Advantages of an Owner-Operator Truck Driver
Being a leased owner-operator has significant advantages and benefits of its own. And it may be a lot of work, but the good thing about it is you can manage everything on your own and balance the things you do in your own comfort.
- You Run Your Own Business
One of the main benefits of being an owner-operator is it allows you to run your own business in any way that will benefit you greatly. By being an owner-operator, you can choose what business you want to work with, and you can always have other choices for better opportunities. You have more freedom in your business, and you get to make your own decisions.
- You Can Create Your Schedule
As an owner-operator truck driver, you can have flexible home time, and you can manage your time depending on your schedule preference. You can choose the company with whom you work to provide you with loads. This will cut down on the amount of time you spend between loading and deadheading. Some companies will compensate you for all miles driven, whether or not you are carrying a load. That’s why it will be more efficient for you to balance your other errands aside from driving if you’re an owner-operator.
- You Can Make Your Own Money
This is also one of the advantages of being an owner-operator since you can handle and know the flow of expenses in your business. Also, as an owner-operator, you'll be paid a per-mile fee that covers your fuel, maintenance, taxes, and net profit or chooses a company that pays you a % of the load.
- High Demand for Truck Drivers
High demand for truck drivers is in these days since there is a severe lack of qualified drivers in the business right now. Truck driving may be a challenging career for many individuals, and it certainly has its drawbacks. However, you may not find this an issue because truck drivers' benefits outweigh the disadvantages.
Surely these advantages above will get you thinking that being an owner-operator truck driver will be very beneficial. But you can't be an owner-operator in just a snap, so let me tell you how you can become a leased owner-operator.
How to Become a Leased Owner-Operator
Many drivers aspire to have their own business, but only a few have the financial resources to do it. As a result, lease-purchase options are highly appealing. They aid truck drivers in overcoming credit limitations and reducing costly one-time payments on equipment. If you have decided to enroll yourself in a lease-purchase program, then these are the tips on how you can start your journey as an owner-operator.

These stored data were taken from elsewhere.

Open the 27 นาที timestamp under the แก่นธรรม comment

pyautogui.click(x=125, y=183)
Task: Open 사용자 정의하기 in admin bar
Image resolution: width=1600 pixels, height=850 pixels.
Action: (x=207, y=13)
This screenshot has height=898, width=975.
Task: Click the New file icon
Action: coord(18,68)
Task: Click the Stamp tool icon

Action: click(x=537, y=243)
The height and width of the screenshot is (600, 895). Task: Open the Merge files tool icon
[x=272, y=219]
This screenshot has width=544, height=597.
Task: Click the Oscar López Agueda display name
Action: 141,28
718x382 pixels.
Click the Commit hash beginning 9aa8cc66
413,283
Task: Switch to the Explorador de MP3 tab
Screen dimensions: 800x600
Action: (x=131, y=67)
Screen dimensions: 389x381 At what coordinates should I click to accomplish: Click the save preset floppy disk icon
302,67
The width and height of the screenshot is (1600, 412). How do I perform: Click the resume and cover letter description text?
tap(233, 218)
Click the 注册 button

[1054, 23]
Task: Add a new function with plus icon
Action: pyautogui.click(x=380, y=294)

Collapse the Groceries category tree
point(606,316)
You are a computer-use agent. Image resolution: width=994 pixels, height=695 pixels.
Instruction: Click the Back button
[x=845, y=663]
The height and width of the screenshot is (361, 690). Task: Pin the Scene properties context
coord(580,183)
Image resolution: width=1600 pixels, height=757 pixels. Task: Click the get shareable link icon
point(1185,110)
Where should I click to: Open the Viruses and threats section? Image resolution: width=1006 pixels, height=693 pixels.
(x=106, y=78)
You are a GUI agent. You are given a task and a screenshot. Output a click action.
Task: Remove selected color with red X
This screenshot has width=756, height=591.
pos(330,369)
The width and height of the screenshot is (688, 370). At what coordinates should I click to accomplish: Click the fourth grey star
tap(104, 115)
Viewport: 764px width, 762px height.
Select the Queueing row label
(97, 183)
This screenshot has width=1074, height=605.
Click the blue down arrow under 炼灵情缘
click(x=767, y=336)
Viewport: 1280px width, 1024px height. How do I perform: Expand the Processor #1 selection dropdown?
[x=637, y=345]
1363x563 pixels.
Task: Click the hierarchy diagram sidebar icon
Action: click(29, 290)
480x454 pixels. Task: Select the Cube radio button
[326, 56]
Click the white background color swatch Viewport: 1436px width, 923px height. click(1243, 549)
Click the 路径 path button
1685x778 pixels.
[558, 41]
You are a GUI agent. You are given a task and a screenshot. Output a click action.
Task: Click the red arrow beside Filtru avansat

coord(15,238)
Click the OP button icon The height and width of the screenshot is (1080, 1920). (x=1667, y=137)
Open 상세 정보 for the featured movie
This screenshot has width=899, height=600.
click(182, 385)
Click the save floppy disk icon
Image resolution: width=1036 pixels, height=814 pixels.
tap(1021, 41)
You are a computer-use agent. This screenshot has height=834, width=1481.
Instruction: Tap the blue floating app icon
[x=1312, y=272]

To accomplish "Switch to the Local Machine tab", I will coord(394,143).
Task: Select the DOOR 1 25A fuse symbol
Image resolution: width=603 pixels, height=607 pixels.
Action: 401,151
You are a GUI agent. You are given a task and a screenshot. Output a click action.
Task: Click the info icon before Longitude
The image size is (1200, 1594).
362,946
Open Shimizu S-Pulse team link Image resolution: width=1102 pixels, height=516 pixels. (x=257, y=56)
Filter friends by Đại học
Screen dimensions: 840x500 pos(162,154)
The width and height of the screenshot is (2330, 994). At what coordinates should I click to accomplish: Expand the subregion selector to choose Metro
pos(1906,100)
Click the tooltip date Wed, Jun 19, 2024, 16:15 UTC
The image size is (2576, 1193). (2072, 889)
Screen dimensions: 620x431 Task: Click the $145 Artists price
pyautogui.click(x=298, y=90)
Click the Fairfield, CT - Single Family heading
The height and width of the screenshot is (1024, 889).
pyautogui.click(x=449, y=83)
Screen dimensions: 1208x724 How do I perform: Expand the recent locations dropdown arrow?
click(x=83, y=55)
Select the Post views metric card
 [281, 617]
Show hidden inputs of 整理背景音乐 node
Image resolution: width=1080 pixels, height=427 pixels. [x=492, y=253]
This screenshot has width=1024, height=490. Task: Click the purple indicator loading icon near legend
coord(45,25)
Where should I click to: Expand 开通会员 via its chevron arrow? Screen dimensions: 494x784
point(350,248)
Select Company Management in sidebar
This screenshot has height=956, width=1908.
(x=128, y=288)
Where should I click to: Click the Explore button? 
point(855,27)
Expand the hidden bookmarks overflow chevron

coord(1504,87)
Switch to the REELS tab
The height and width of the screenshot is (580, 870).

Lookup for Load Board Carriers. You may schedule your freight on your own time using a load board, often known as a freight board. Always take advantage of the load board provided by your carrier. To learn more on how to start booking your own loads, click here.
Communicate with other drivers. Having connections with other owner-operator drivers will significantly benefit you. Make contact with other drivers who have worked in the business before. They will identify the actual carriers that can provide you with legit loads and an appropriate amount of pay for your work. You may also become a member of a truck driving group. It's an excellent location to meet other truck drivers.
Have Your Own Loads. Even if you are a leasing company's independent contractor, you do not have to accept every load that they tasked you to deliver. It is advisable if you will have a lawyer that is familiar with the trucking industry who will check your contract before you accept and sign with them.
Learn about the Industry Regulations. Every work or job has its own rules to follow. Ensure you're up to date on new transportation rules, particularly the ELD (Electronic Logging Device) mandate. According to federal requirements, an ELD aids in the recording of hours of service and duty status information. Administrative tasks like log audits and IFTA reporting are also made easier with ELDs.
Be Business Minded. Have the initiative to learn the how-tos of the trucking industry and learn how to make sacrifices and priorities. You have to act smart so that you can make the best decisions for your business.
We at Advanced Trucking hopes that these tips will help you to become a successful owner-operator in no time!